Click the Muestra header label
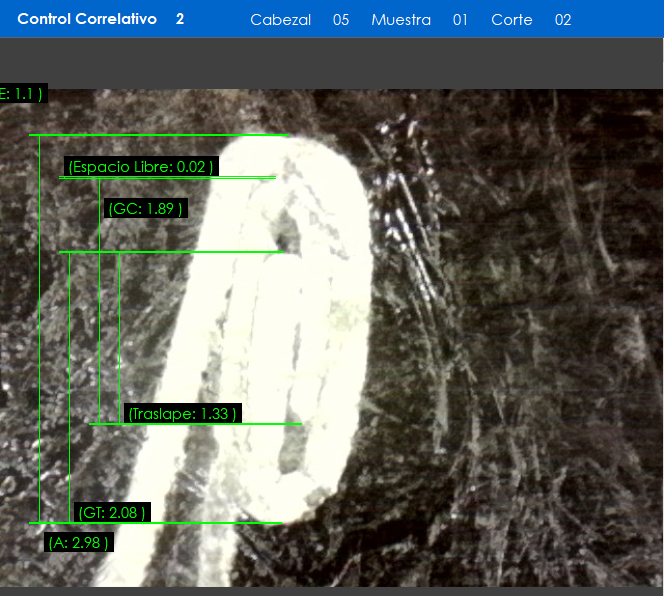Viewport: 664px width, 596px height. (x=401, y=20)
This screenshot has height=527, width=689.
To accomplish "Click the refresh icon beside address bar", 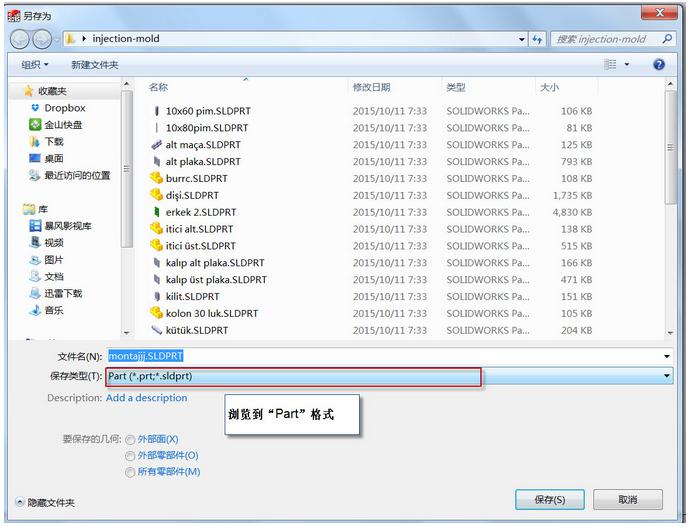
——————
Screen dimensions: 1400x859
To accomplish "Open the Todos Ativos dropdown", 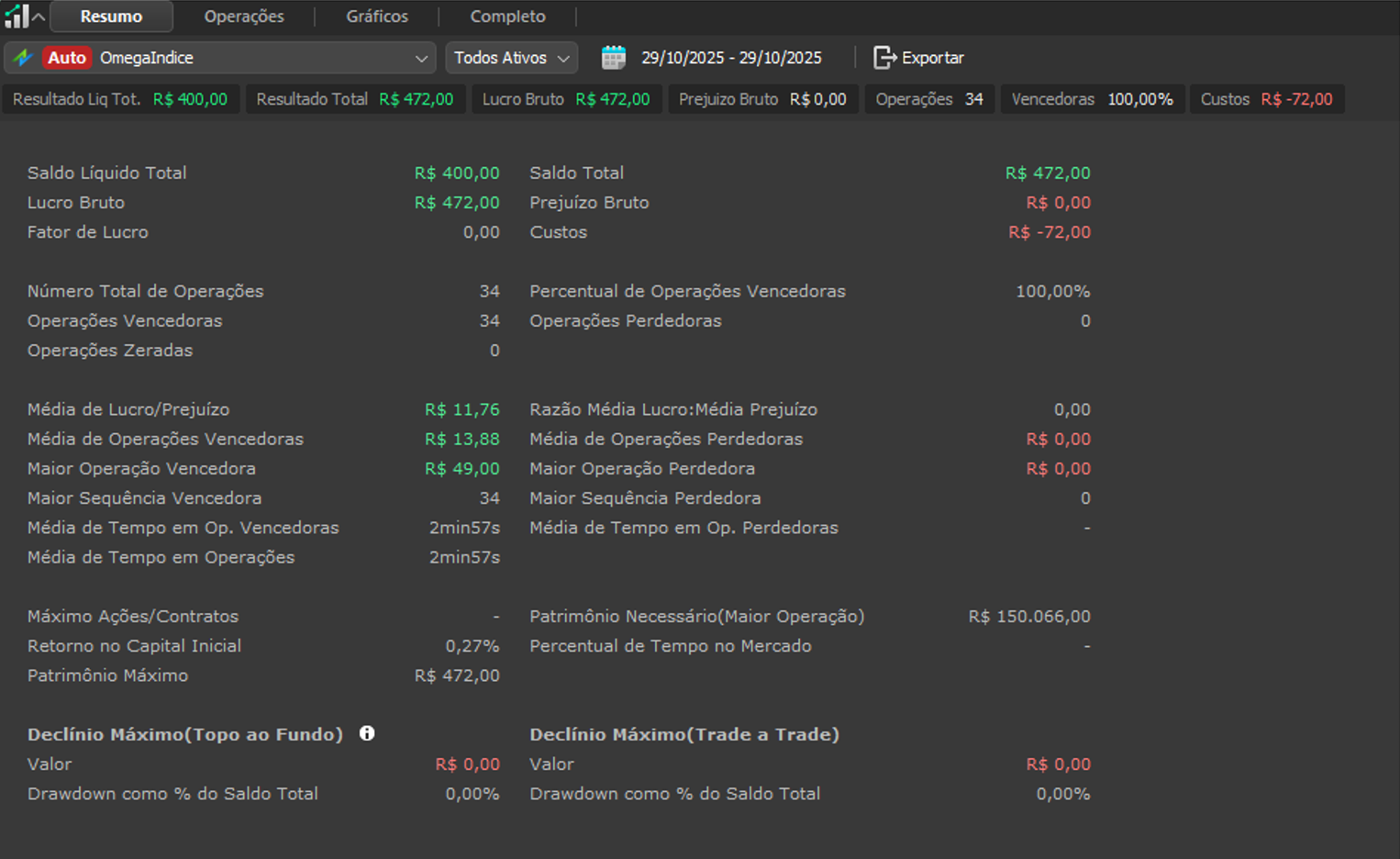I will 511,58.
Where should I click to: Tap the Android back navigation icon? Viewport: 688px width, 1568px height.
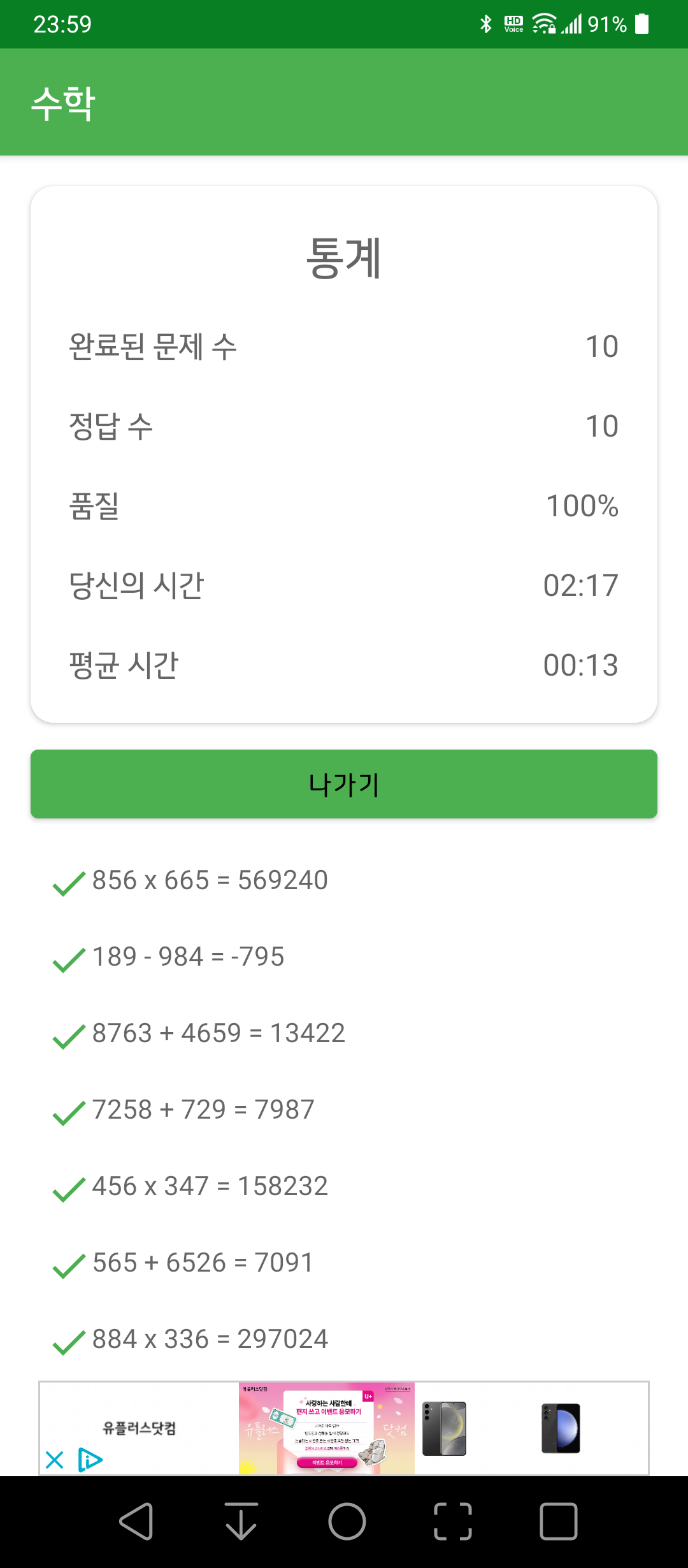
——————
> [Exercise objective]:
Reproduce, word for word, only the lines in the records above from the line with "Click the Muestra header label" through the line with "the refresh icon", including both ends; omit the pictures.

> [Answer area]:
Click the Muestra header label
Viewport: 664px width, 596px height. (x=401, y=20)
This screenshot has height=527, width=689.
To accomplish "Click the refresh icon beside address bar", 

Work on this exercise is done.